▶ Task brief
Could you rescale everything in the listing from the line containing "This screenshot has height=559, width=1080." down to the line containing "click(x=173, y=345)", reproducing every line including the requests, with each click coordinate in the answers multiplied by 0.95 and rounded to a whole number (halves rounding up)? Leave all numbers in the requests unchanged.

(Data items)
###

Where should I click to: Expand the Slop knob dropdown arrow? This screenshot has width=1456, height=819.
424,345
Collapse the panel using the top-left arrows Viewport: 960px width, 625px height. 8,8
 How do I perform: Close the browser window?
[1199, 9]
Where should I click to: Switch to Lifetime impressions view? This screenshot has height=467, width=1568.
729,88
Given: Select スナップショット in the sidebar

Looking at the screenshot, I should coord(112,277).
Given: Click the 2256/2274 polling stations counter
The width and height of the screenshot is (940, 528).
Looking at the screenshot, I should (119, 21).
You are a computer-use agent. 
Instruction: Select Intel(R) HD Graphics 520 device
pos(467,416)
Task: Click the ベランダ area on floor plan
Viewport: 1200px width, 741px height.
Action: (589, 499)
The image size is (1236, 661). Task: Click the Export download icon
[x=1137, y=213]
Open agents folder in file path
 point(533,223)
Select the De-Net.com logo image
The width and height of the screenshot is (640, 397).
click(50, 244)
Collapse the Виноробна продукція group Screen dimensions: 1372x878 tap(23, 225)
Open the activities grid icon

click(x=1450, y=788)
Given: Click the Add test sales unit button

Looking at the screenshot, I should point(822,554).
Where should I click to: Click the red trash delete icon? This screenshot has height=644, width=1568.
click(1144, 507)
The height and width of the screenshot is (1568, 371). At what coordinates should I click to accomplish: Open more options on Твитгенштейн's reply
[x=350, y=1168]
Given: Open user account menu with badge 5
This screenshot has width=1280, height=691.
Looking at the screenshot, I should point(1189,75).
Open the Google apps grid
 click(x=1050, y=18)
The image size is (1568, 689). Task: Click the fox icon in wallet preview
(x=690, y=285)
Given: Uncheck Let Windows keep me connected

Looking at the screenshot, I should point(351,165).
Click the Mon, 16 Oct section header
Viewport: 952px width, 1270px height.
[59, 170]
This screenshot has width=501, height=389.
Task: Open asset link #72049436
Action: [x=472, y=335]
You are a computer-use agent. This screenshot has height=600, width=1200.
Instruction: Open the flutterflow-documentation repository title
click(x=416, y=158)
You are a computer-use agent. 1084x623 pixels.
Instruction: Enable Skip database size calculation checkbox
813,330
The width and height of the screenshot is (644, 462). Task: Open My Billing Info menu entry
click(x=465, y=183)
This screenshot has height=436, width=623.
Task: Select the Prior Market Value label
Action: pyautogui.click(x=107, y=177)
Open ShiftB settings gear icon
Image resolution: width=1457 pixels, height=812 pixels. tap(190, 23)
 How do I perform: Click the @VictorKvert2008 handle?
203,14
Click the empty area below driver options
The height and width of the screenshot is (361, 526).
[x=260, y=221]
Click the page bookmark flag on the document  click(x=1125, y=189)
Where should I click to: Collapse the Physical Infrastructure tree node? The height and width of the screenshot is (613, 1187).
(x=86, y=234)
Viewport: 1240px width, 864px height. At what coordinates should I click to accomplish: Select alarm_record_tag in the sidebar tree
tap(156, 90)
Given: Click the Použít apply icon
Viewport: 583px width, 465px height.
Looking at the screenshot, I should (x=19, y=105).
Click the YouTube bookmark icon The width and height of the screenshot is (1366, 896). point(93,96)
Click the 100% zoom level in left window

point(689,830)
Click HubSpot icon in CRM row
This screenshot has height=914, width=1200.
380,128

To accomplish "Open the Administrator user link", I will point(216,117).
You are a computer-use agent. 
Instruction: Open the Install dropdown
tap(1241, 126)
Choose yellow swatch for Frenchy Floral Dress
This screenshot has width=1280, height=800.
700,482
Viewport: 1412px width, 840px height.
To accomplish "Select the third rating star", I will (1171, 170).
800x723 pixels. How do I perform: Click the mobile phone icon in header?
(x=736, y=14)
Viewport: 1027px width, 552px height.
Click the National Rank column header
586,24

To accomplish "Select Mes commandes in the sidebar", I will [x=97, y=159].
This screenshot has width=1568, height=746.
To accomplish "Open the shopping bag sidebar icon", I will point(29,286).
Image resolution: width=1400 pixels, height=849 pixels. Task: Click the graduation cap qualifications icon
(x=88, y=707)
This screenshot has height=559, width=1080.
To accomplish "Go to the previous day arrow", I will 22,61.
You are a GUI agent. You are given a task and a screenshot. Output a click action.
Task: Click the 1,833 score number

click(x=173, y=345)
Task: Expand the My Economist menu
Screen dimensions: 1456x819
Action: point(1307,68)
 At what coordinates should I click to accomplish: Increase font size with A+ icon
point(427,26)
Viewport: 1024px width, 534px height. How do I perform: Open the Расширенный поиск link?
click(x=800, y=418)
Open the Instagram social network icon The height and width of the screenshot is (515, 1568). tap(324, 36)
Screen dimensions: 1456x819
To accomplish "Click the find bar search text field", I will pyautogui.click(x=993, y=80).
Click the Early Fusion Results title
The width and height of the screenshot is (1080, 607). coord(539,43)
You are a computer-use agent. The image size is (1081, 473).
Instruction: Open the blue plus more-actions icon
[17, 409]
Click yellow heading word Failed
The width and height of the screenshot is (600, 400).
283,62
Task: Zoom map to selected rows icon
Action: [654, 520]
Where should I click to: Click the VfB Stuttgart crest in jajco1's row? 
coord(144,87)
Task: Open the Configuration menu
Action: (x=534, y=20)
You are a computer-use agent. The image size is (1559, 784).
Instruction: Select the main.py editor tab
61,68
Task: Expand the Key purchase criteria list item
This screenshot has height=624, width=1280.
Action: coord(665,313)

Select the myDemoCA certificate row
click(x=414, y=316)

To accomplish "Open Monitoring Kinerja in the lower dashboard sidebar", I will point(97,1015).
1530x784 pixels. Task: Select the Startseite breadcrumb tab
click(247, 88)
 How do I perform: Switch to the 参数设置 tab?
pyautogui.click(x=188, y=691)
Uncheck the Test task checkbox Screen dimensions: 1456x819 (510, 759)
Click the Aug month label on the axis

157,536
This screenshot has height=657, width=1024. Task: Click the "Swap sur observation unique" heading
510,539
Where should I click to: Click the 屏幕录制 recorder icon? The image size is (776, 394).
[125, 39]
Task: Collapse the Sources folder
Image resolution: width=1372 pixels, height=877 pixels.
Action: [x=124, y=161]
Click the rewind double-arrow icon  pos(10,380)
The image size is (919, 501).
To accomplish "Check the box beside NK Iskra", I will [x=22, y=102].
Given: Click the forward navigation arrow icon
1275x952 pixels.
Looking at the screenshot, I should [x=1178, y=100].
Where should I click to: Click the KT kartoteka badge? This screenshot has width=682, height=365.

###

▶ Result of the exercise
This screenshot has height=559, width=1080.
To accomplish "Go to the previous day arrow", I will 21,58.
You are a GUI agent. You are given a task and a screenshot. Output a click action.
Task: Click the 1,833 score number

click(x=164, y=328)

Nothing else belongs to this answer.